At one time every family had such a clock in the living room. I grew up with a mantel clock that my father would, with some ceremony, wind each Sunday. [Because life occasionally interfered with that schedule, clocks were designed to run for eight days on one winding.] We were accustomed to hearing it strike the hour, and nobody ever moved it.

But furniture merchants and antique dealers know that young families circa Stardate 2024 use their cell phones to tell time. Some can’t read a clock with hands. The ticking and the chiming and the weekly winding aren’t so attractive, either.
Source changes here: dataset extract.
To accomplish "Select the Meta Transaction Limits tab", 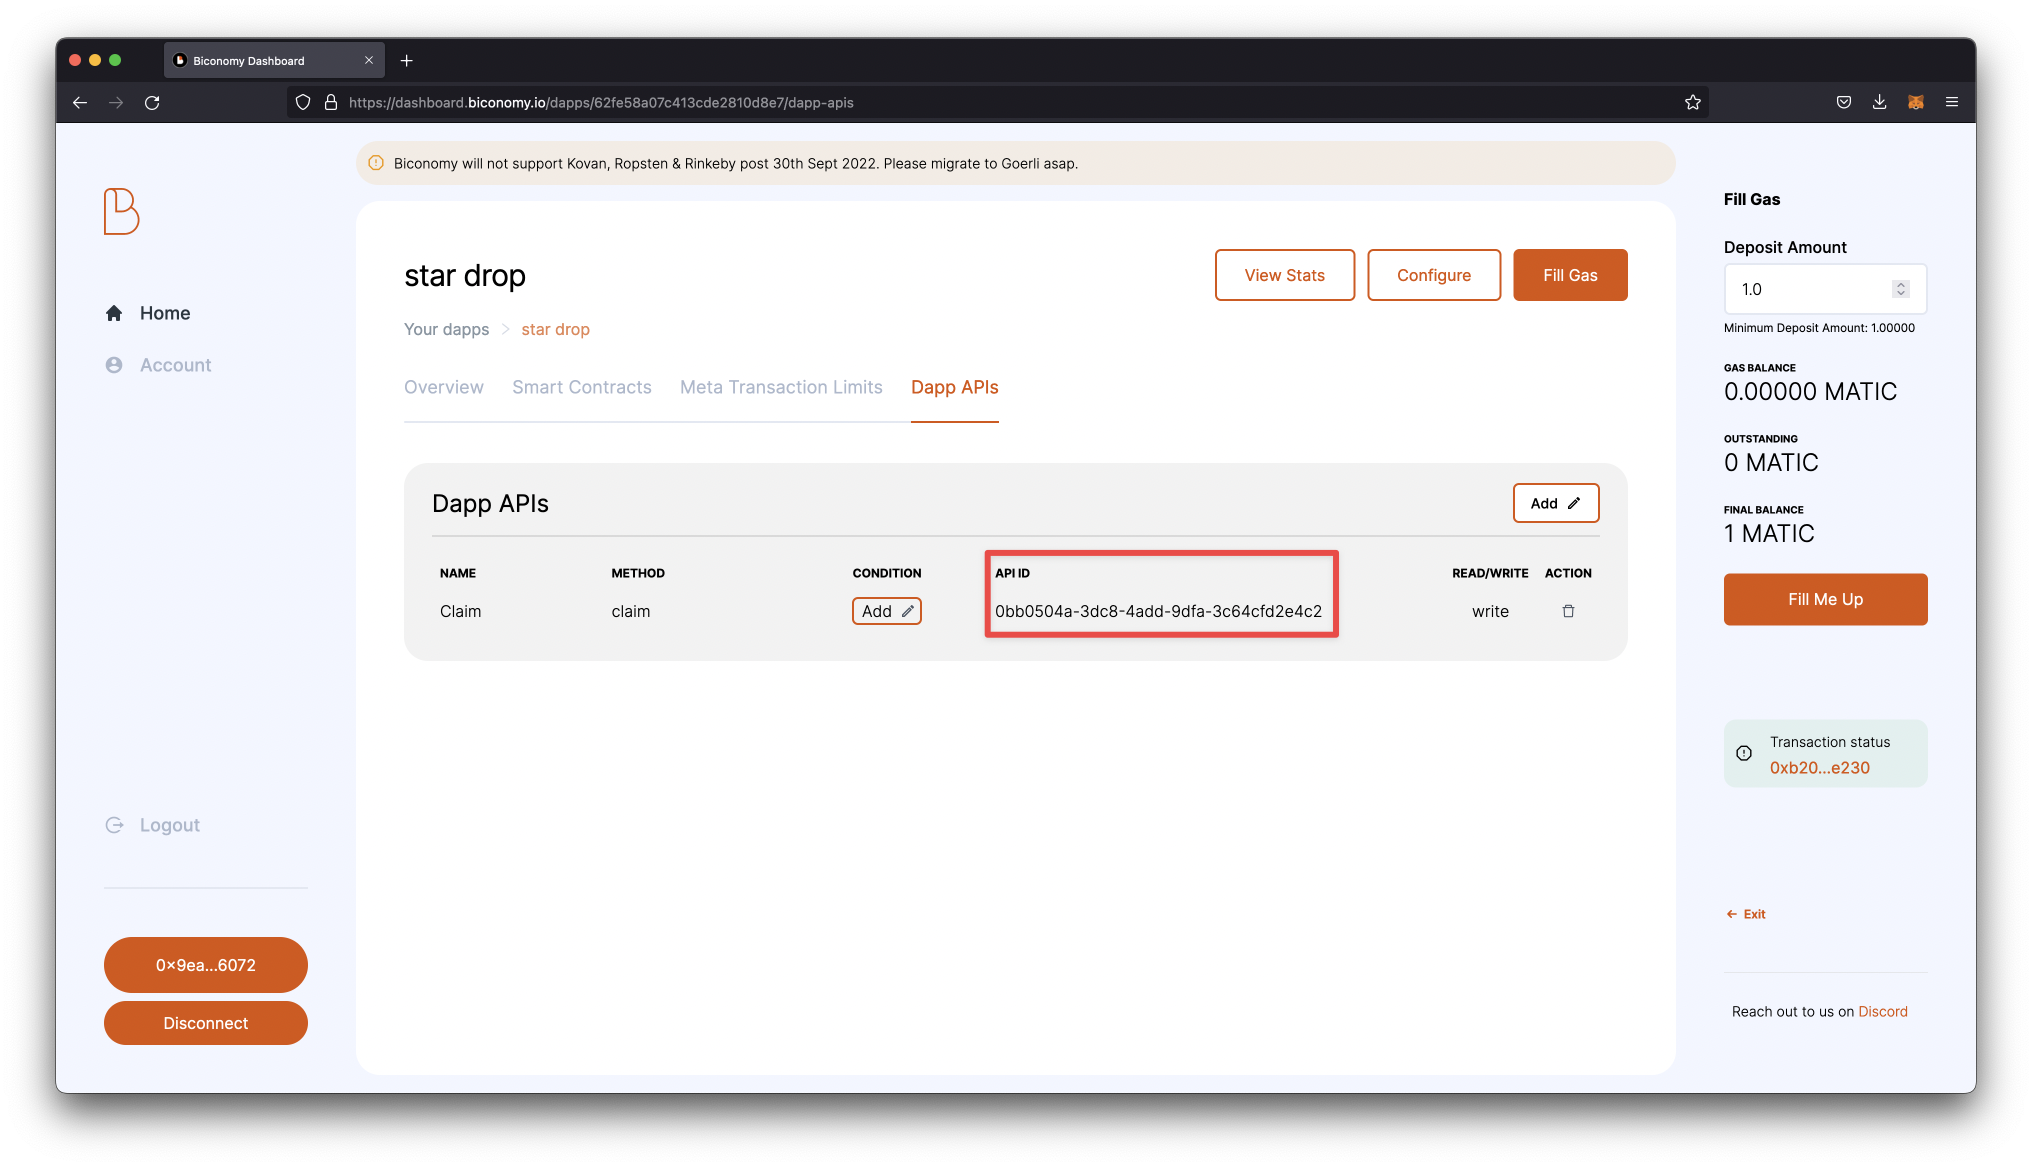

I think there is a psychological aspect as well. For reasons I’d care to not investigate, the writers and artists of scary children’s literature like to include an evil clock in their stories. In cartoons, the hands of a haunted grandfather clock reach out to capture the innocent little mice, and a casual search of kids’ books will yield a substantial crop of unpleasant timepieces.

This is not an ideal way to build a consumer base. One alternative strategy is to remove the old wind-up movement from great-grandma’s wooden clock case and replace it with an electronic, battery-powered movement. No old-time repairman likes doing this, but unless tastes change, it’s apparently what the future holds.

Natalie, whose steady hands have helped assemble many a clock, has heard all this for years. She says that she will still love me anyway.